Sydney, Sep 11 - Scientists have sounded the alarm bells over impending global catastrophe as existing governments and institutions are too powerless to head it off.
The world faces a compounding series of crises - from energy, food shortages, to climate change, to new diseases and increasing anti-biotic resistance - all driven by human activity, which is beyond the capacity of existing institutions to cope with, warns a group of eminent environmental scientists and economists.
There are few institutional structures to achieve co-operation globally on the sort of scales now essential to avoid very serious consequences, warns lead author Brian Walker of the Commonwealth Scientific and Industrial Research Organisation (CSIRO), on the occasion of the eighth anniversary of the 9/11 in the US.

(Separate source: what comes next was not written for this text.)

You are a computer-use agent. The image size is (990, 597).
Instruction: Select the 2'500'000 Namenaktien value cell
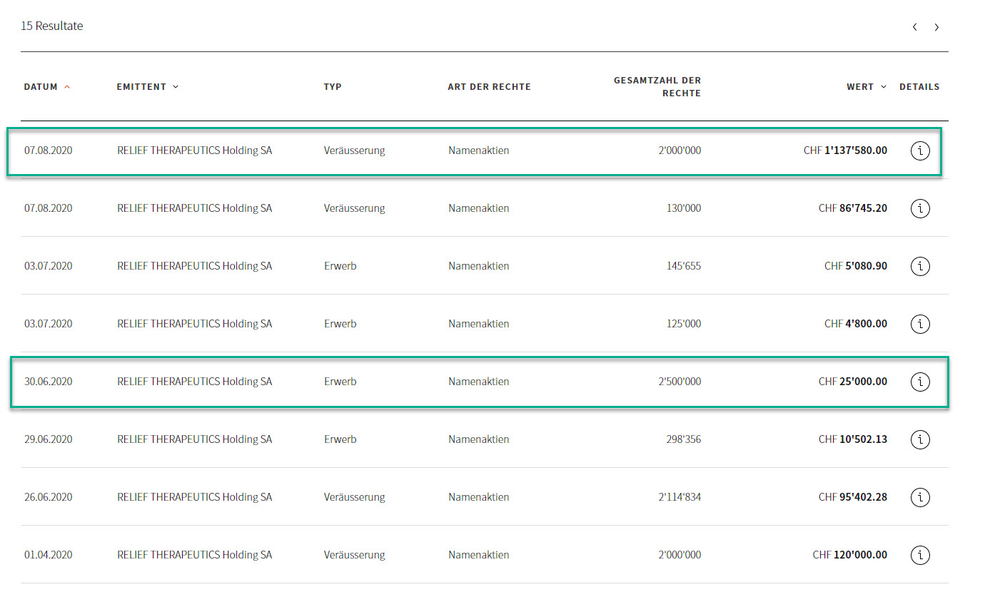point(680,382)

'Energy, food and water crises, climate disruption, declining fisheries, ocean acidification, emerging diseases and increasing antibiotic resistance are examples of serious, intertwined global-scale challenges spawned by the accelerating scale of human activity,' say researchers from Australia, Sweden, the US, India, Greece and The Netherlands.
While there are signs of emerging global action on issues such as climate change, there is widespread inaction on others, such as the destruction of the world's forests to grow biofuels or the emergence of pandemic flu through lack of appropriate animal husbandry protocols where people, pigs and birds co-mingle.